Sur les plates-formes électroniques, la quantité d’information s’accentue, en raison de l’absence de contraintes d’espace ou de temps ou bien des faibles coûts de production, d’édition et de diffusion. Dans certains cas, on pourra mettre des versions intégrales d’entrevues, des articles complémentaires et des dossiers. Dans d’autres cas, on publiera une grande quantité de nouvelles en provenance de fils de presse ou même de communiqués de presse – ce qui a un impact important sur la notion du traitement journalistique, mais ça, c’est une autre histoire…
Enfin, notons que des organisations ont décidé d’adopter des canaux de diffusion afin d’exposer des individus à des contenus d’information, dans le but premier de les exposer à des publicités ou à des contenus publicitaires, ce qui rapporte des revenus d’appoint. Ainsi, des écrans ACL sont apparus dans les stations de métro, dans des ascenseurs ou dans les aires de restauration des restaurants. Également, bon nombre de commerces ont instauré des réseaux d’affichage ou des récepteurs de signaux radiophoniques de stations commerciales ou internes qu’ils diffusent dans leurs locaux.
Surinformation?
Or, le citoyen, au terme d’une journée, peut se retrouver avec une véritable indigestion informationnelle!
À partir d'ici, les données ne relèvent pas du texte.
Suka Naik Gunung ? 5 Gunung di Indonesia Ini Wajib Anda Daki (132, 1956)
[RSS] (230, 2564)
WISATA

Disons qu’il consulte la radio, la télévision et le journal à la maison le matin, regarde des écrans d’affichage dans les transports en commun en route vers le boulot, écoute la radio en travaillant, consulte l’Internet lors de ses pauses (hum! hum!…) et reçoit des alertes sur son appareil mobile. Considérons qu’il voit des écrans d’affichage et entend la radio dans des commerces lors de sa pause de dîner, en plus de feuilleter un magazine près d’une caisse enregistreuse. Disons qu’il recommence les étapes précédentes l’après-midi, au retour à la maison et en soirée. Admettons qu’il regarde ou est exposé à plus d’un canal de diffusion d’une même catégorie. Ainsi, lorsqu’il se couche, il est fort probable qu’il ait vu, lu ou entendu plusieurs fois, volontairement ou non, une même information.
Par ailleurs, cette même information peut être diffusée en bloc durant une journée ou bien être étendue sur plusieurs jours. Il suffit de penser aux tournées médiatiques qu’effectuent des artistes ou des journalistes lors du lancement d’un produit. Alors que tous les médias veulent avoir la personne en entrevue, pour diffuser des contenus sur un maximum de plates-formes, il peut en résulter une grande exposition, voire une surexposition.
En conséquence, le citoyen peut bien saisir une information, tout comme il peut avoir une indigestion et ne plus vouloir en entendre parler.
Réaction
Certes, il existe divers types de consommateurs d’information. Certains consultent toutes les plates-formes, tout comme d’autres n’en consultent qu’une seule. Certains y ont recours plusieurs fois par jour, tout comme d’autres ne le font qu’une seule fois. Enfin, certains consultent des sources d’information et d’autres ne le font pas.
D’ailleurs, certaines personnes qui consommaient régulièrement des sources d’information ont diminué leur cadence de consultation, voire même cessé complètement. Est-ce que la surexposition explique ce comportement? Alors qu’on dit traditionnellement que les mauvaises nouvelles « font vendre », est-ce que le martèlement constant du cerveau des consommateurs d’information avec une même mauvaise nouvelle ne finit pas par devenir lassant? Au point où aborder un sujet fait dire à des interlocuteurs « Ah non! Pas encore ça! »
« Jamais n’a-t-on été aussi informé », disent certains. Reste à voir si la fameuse société de l’information vivra une révolte ou un exode dans un avenir rapproché…
Jean-François Ferland est journaliste au magazine Direction informatique.